Telling women to consider dressing modestly and wait until marriage for sex translates into telling them to “slowly” back “themselves back into the kitchen, preferably after first getting knocked up by their husbands.” At least that’s what editorial director Noah Michelson wrote Thursday.
Michelson argued that columnist Mona Charen, who promoted her new book “Sex Matters: How Feminism Lost Touch with Science, Love, and Common Sense” on MSNBC’s Morning Joe Tuesday, needs to change her sexist views. A woman should not even ask the question “Did women’s full equality require a sexual revolution that would dismantle traditions of modesty, courtship and fidelity?” Even thinking about this is sexist, according to a Michelson, a man.
Apparently mansplaining is totally OK if the woman is for traditional values.
He argued that Charen saying that “all reasonable people, myself included, believe women are the full legal, moral, ethical, equals of men” is basically the same as her “banging pots and pans while openly pledging her allegiance to patriarchy” while trying to “convince women that she’s on their side.”
Then Michelson alluded to the all too familiar The Handmaid’s Tale, a show that everyone on the left uses to show the future under President Trump (even though the show is based on a book written in the 1980s.) If you believe in traditional values then you are to blame for the imminent “harrowing dystopian tale about a not-so-distant future where evangelicals rule our once-fair country,” he suggested.
To avoid this future, Americans“need to attune ourselves to even the subtlest of dog whistles and slickest of campaigns advocating for the disciplining and domination of women” which includes women who believe in traditional values. Because if citizens don’t it, “allows it [subjugation of women] to take root, grow and eventually flourish.”

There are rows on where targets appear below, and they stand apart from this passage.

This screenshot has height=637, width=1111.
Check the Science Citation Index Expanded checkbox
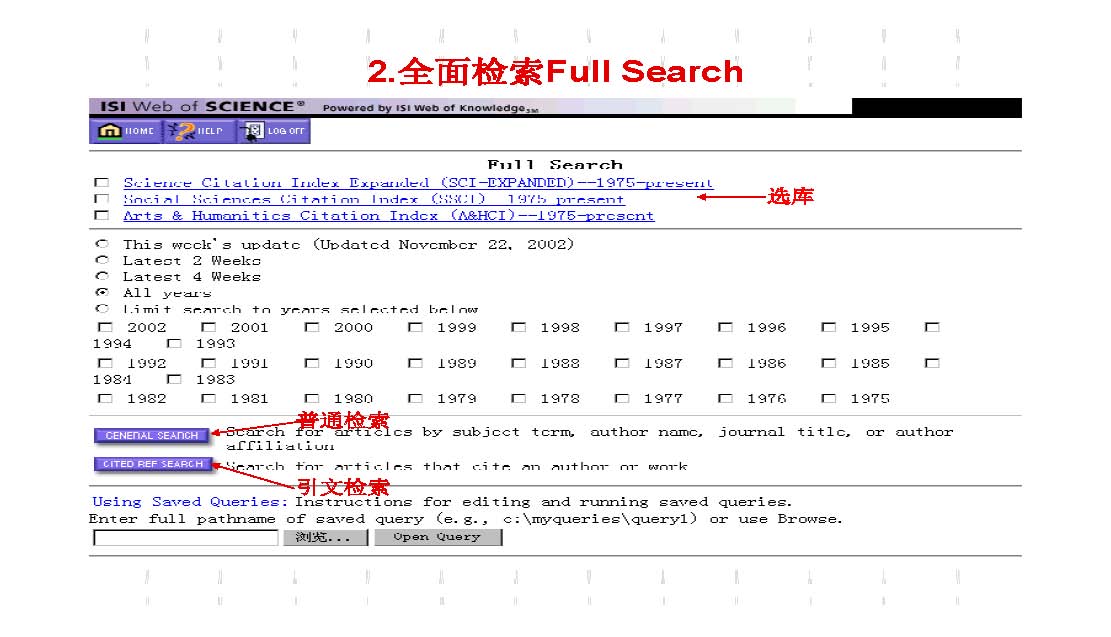(101, 183)
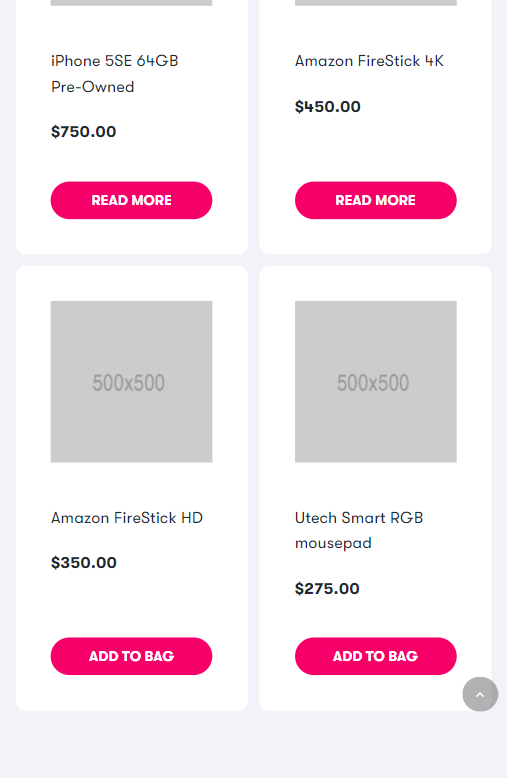This screenshot has height=778, width=507.
Task: Select the $275.00 price of Utech mousepad
Action: [x=327, y=588]
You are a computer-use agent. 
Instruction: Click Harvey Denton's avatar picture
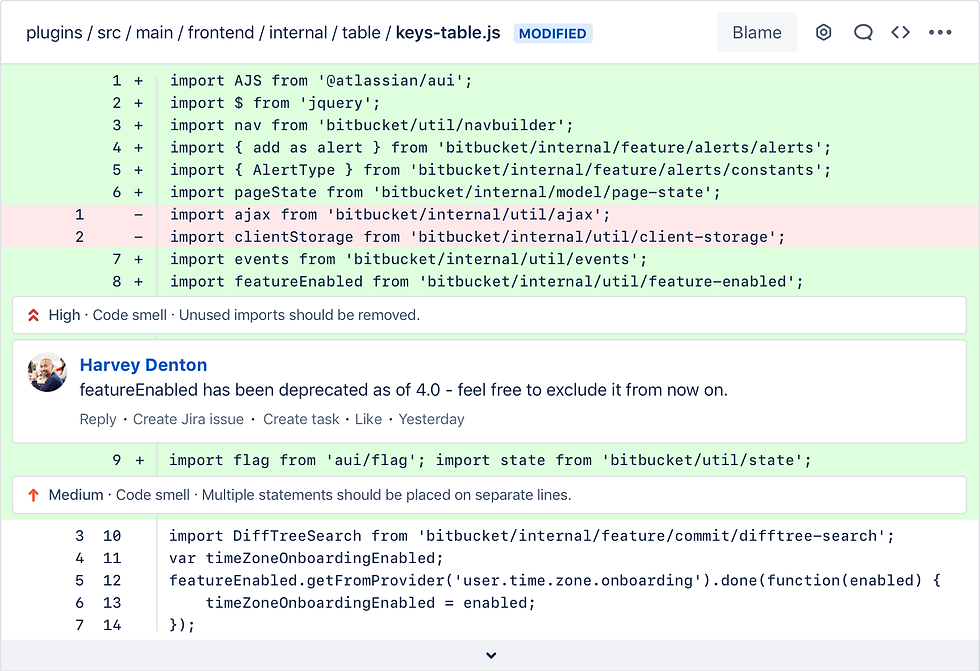point(47,372)
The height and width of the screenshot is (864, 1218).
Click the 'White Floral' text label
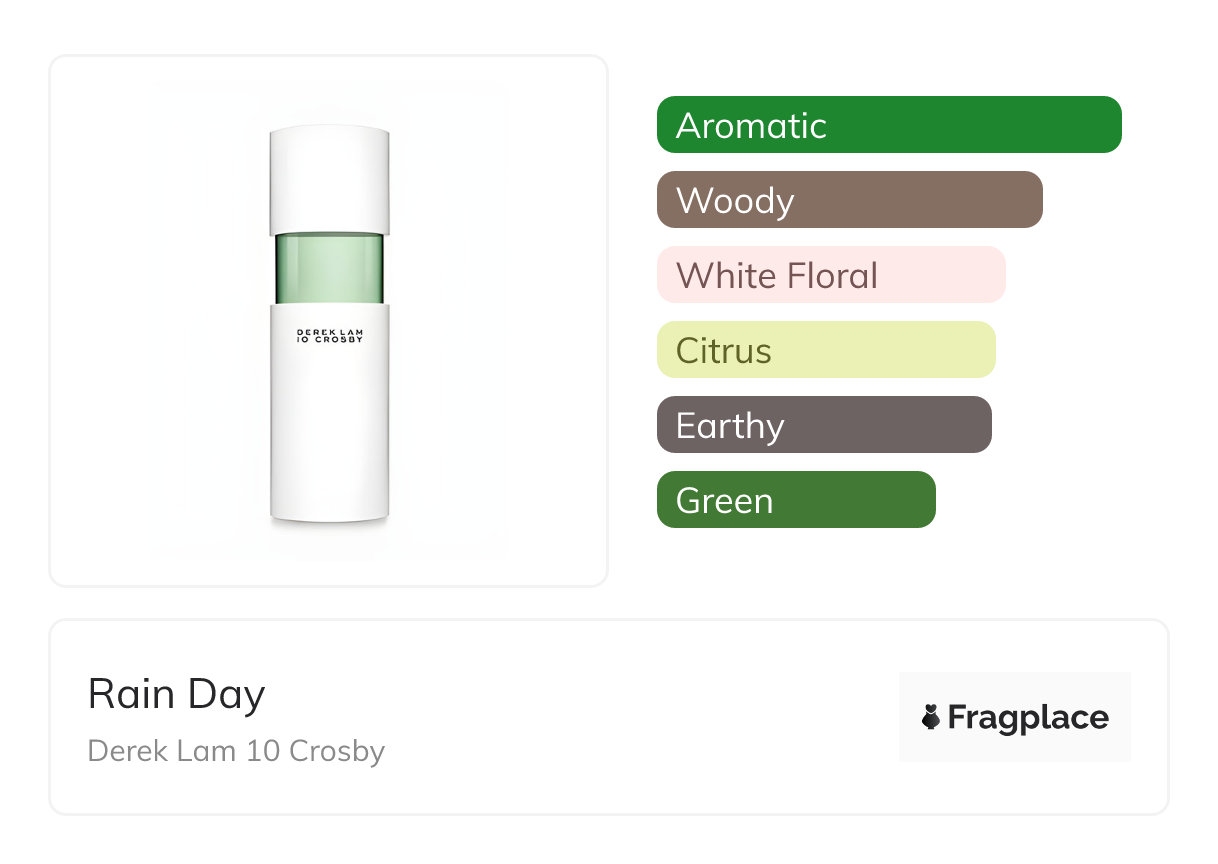coord(777,275)
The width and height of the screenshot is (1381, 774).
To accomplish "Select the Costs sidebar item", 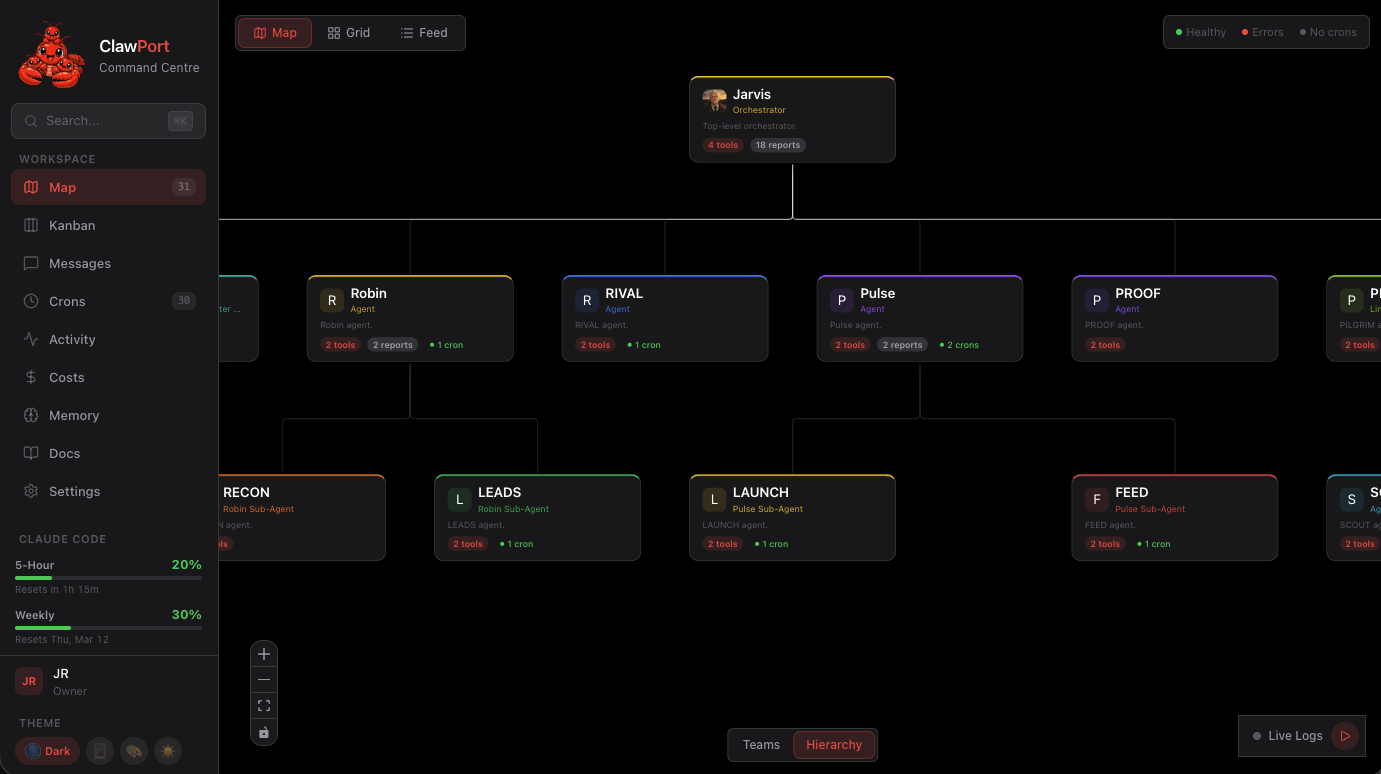I will coord(66,377).
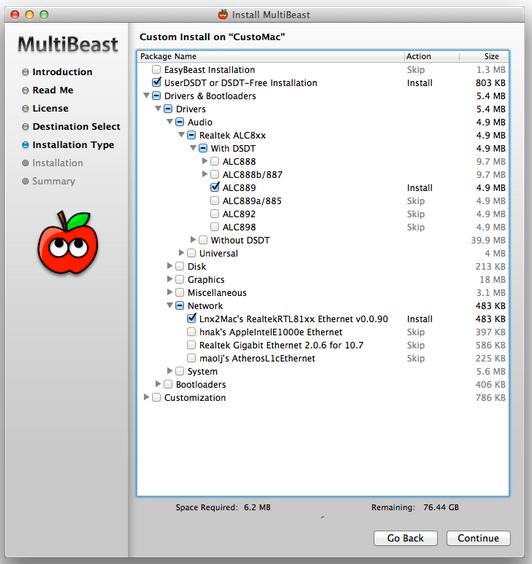Image resolution: width=532 pixels, height=564 pixels.
Task: Click the MultiBeast apple icon in title bar
Action: pyautogui.click(x=223, y=14)
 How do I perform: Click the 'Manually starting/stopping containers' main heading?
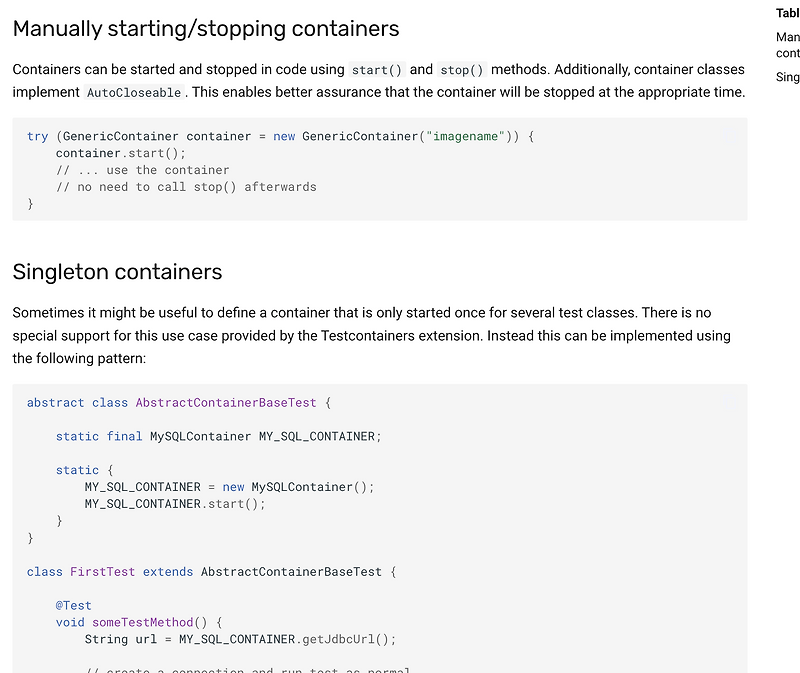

Women not being safe or equal in this country has nothing to do with their refusal to “be modest or to contort themselves into an outdated idea of what a marriage or family should look like.” No, “we have a long way to go in terms of full liberation and equality for women,” he said, citing an almost non-existent pay gap and limited access to abortion. One day Americans might see illegal abortions in America if “good people sit by idly and allow their silence to co-sign perilous ideas that soon become perilous laws and have perilous consequences.”
But don’t worry, Michelson said, “it’s up to us to make sure they don’t lead us sleepwalking towards the Republic of Gilead,” the world of the Handmaid’s Tale.
When will feminists go after this man for talking about something he’s “not allowed to?” Never. He’s on their side.